# What the task asks:
Transcribe the listing below in its entirety.
══════════════════════════════
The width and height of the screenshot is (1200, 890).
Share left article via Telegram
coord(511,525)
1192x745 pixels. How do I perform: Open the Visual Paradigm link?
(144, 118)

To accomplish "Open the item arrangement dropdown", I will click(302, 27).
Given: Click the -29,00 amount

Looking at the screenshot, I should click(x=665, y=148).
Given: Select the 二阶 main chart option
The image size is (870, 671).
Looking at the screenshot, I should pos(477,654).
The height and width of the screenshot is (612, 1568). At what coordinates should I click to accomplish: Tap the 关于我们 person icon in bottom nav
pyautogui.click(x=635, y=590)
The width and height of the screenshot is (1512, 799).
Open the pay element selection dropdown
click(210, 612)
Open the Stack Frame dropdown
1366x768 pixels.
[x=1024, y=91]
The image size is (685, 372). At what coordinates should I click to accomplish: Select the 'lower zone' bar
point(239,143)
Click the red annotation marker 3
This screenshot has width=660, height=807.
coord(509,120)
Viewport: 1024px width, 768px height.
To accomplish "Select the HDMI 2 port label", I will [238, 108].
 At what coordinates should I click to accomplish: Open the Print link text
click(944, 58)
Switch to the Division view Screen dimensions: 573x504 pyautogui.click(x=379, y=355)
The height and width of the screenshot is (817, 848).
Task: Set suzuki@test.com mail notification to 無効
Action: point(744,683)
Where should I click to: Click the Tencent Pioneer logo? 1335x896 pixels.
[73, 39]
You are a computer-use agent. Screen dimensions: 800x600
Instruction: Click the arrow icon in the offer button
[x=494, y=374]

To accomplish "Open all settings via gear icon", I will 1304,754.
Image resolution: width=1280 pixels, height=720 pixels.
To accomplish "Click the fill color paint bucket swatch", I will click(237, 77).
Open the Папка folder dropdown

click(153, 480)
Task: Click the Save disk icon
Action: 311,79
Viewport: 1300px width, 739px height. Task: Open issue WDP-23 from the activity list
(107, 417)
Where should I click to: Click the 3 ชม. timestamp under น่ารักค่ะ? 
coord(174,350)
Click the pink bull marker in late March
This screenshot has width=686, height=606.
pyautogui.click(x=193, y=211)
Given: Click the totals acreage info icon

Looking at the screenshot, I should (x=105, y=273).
══════════════════════════════
# Solution to this problem:
The width and height of the screenshot is (1200, 890).
Share left article via Telegram
coord(511,525)
1192x745 pixels. How do I perform: Open the Visual Paradigm link?
(144, 118)

To accomplish "Open the item arrangement dropdown", I will click(302, 27).
Given: Click the -29,00 amount

Looking at the screenshot, I should click(x=665, y=148).
Given: Select the 二阶 main chart option
The image size is (870, 671).
Looking at the screenshot, I should pos(477,654).
The height and width of the screenshot is (612, 1568). At what coordinates should I click to accomplish: Tap the 关于我们 person icon in bottom nav
pyautogui.click(x=635, y=590)
The width and height of the screenshot is (1512, 799).
Open the pay element selection dropdown
click(210, 612)
Open the Stack Frame dropdown
1366x768 pixels.
[x=1024, y=91]
The image size is (685, 372). At what coordinates should I click to accomplish: Select the 'lower zone' bar
point(239,143)
Click the red annotation marker 3
This screenshot has width=660, height=807.
coord(509,120)
Viewport: 1024px width, 768px height.
To accomplish "Select the HDMI 2 port label", I will [238, 108].
 At what coordinates should I click to accomplish: Open the Print link text
click(944, 58)
Switch to the Division view Screen dimensions: 573x504 pyautogui.click(x=379, y=355)
The height and width of the screenshot is (817, 848).
Task: Set suzuki@test.com mail notification to 無効
Action: point(744,683)
Where should I click to: Click the Tencent Pioneer logo? 1335x896 pixels.
[73, 39]
You are a computer-use agent. Screen dimensions: 800x600
Instruction: Click the arrow icon in the offer button
[x=494, y=374]

To accomplish "Open all settings via gear icon", I will 1304,754.
Image resolution: width=1280 pixels, height=720 pixels.
To accomplish "Click the fill color paint bucket swatch", I will click(237, 77).
Open the Папка folder dropdown

click(153, 480)
Task: Click the Save disk icon
Action: 311,79
Viewport: 1300px width, 739px height. Task: Open issue WDP-23 from the activity list
(107, 417)
Where should I click to: Click the 3 ชม. timestamp under น่ารักค่ะ? 
coord(174,350)
Click the pink bull marker in late March
This screenshot has width=686, height=606.
pyautogui.click(x=193, y=211)
Given: Click the totals acreage info icon

Looking at the screenshot, I should (x=105, y=273).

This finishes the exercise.